WORK TO COMPLETE →
Copy every record that appears below, exactly as it stands.

SUPPLIED ENTRIES →
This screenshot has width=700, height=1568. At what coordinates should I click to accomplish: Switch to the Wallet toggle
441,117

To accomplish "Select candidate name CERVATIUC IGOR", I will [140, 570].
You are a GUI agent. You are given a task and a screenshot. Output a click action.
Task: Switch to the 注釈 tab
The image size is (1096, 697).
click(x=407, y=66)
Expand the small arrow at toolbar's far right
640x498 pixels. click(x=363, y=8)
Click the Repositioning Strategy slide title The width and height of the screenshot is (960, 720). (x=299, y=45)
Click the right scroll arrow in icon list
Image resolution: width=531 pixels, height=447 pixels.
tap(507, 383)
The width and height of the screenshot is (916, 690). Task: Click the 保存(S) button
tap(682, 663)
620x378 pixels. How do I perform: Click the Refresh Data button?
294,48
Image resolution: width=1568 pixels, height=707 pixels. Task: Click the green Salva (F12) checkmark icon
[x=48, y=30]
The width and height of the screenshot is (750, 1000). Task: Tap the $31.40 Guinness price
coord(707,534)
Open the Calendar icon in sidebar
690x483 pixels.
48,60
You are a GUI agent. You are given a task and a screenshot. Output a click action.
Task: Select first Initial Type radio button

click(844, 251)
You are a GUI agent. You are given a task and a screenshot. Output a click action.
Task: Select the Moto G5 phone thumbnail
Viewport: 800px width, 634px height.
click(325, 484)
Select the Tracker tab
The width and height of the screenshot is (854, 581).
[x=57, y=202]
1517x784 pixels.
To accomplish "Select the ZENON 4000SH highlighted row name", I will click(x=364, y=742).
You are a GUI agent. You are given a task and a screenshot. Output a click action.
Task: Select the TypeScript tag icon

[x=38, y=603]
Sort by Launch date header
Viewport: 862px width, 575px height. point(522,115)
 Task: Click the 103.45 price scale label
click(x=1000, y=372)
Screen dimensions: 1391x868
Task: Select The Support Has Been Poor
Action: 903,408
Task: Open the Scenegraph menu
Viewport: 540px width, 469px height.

TASK OUTPUT →
This screenshot has width=700, height=1568. At what coordinates should I click to accomplish: Switch to the Wallet toggle
441,117

To accomplish "Select candidate name CERVATIUC IGOR", I will [140, 570].
You are a GUI agent. You are given a task and a screenshot. Output a click action.
Task: Switch to the 注釈 tab
The image size is (1096, 697).
click(x=407, y=66)
Expand the small arrow at toolbar's far right
640x498 pixels. click(x=363, y=8)
Click the Repositioning Strategy slide title The width and height of the screenshot is (960, 720). (x=299, y=45)
Click the right scroll arrow in icon list
Image resolution: width=531 pixels, height=447 pixels.
tap(507, 383)
The width and height of the screenshot is (916, 690). Task: Click the 保存(S) button
tap(682, 663)
620x378 pixels. How do I perform: Click the Refresh Data button?
294,48
Image resolution: width=1568 pixels, height=707 pixels. Task: Click the green Salva (F12) checkmark icon
[x=48, y=30]
The width and height of the screenshot is (750, 1000). Task: Tap the $31.40 Guinness price
coord(707,534)
Open the Calendar icon in sidebar
690x483 pixels.
48,60
You are a GUI agent. You are given a task and a screenshot. Output a click action.
Task: Select first Initial Type radio button

click(844, 251)
You are a GUI agent. You are given a task and a screenshot. Output a click action.
Task: Select the Moto G5 phone thumbnail
Viewport: 800px width, 634px height.
click(325, 484)
Select the Tracker tab
The width and height of the screenshot is (854, 581).
[x=57, y=202]
1517x784 pixels.
To accomplish "Select the ZENON 4000SH highlighted row name", I will click(x=364, y=742).
You are a GUI agent. You are given a task and a screenshot. Output a click action.
Task: Select the TypeScript tag icon

[x=38, y=603]
Sort by Launch date header
Viewport: 862px width, 575px height. point(522,115)
 Task: Click the 103.45 price scale label
click(x=1000, y=372)
Screen dimensions: 1391x868
Task: Select The Support Has Been Poor
Action: 903,408
Task: Open the Scenegraph menu
Viewport: 540px width, 469px height.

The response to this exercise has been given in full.